§ ACTIVITY
An exact reprint of the whole listing is what the answer must contain.
*** Opening of ENTRIES SHOWN ***
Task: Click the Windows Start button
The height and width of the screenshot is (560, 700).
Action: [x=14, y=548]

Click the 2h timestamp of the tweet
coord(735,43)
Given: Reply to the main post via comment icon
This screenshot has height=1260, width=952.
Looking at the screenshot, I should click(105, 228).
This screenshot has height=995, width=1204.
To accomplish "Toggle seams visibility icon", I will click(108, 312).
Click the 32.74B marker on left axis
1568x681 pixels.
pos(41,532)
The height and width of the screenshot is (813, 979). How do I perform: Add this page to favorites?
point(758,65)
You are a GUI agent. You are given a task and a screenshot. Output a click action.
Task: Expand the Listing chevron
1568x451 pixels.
*** Close of ENTRIES SHOWN ***
§ WRITTEN SOLUTION
Task: Click the Windows Start button
The height and width of the screenshot is (560, 700).
Action: [x=14, y=548]

Click the 2h timestamp of the tweet
coord(735,43)
Given: Reply to the main post via comment icon
This screenshot has height=1260, width=952.
Looking at the screenshot, I should click(105, 228).
This screenshot has height=995, width=1204.
To accomplish "Toggle seams visibility icon", I will click(108, 312).
Click the 32.74B marker on left axis
1568x681 pixels.
pos(41,532)
The height and width of the screenshot is (813, 979). How do I perform: Add this page to favorites?
point(758,65)
You are a GUI agent. You are given a task and a screenshot. Output a click action.
Task: Expand the Listing chevron
1568x451 pixels.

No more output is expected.